* **About this exercise**: Only the number is wanted: how many lines of the data contain "Task"?

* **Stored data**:
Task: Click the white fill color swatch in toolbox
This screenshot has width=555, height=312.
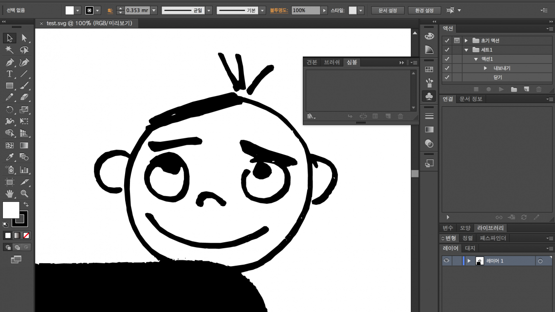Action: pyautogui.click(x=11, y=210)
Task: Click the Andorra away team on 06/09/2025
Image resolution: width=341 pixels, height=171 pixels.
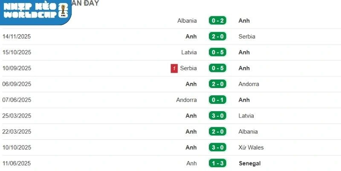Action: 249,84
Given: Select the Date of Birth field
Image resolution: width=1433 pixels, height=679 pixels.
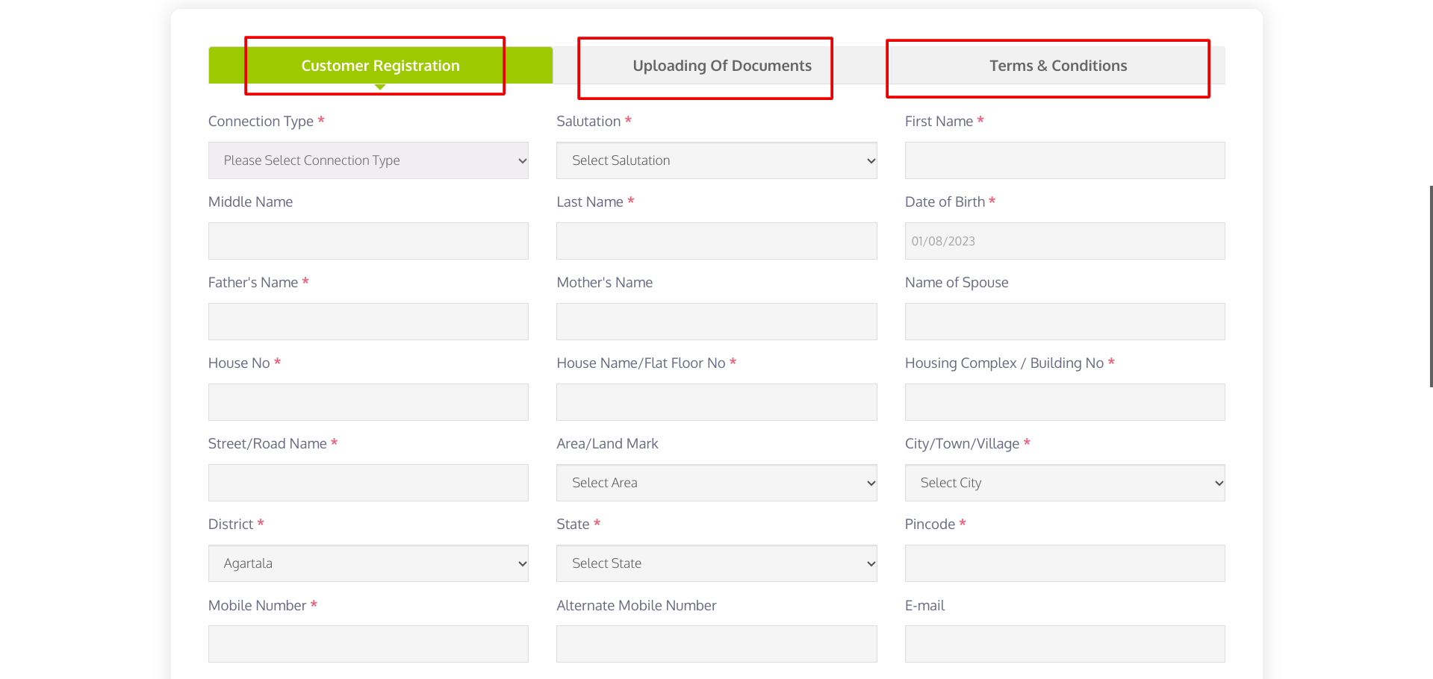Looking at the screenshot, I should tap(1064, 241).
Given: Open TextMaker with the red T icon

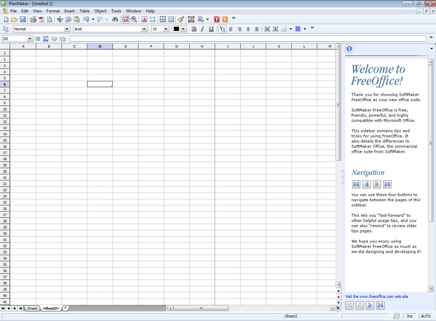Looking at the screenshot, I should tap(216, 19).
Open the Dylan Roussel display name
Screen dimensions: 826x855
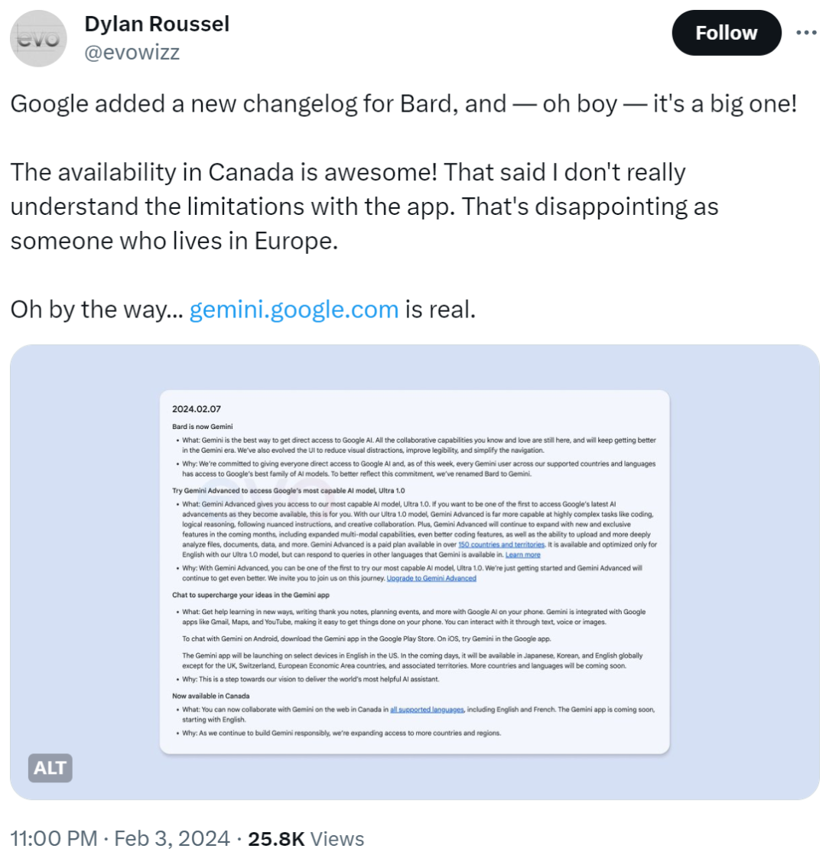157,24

* **Exercise solution**: 2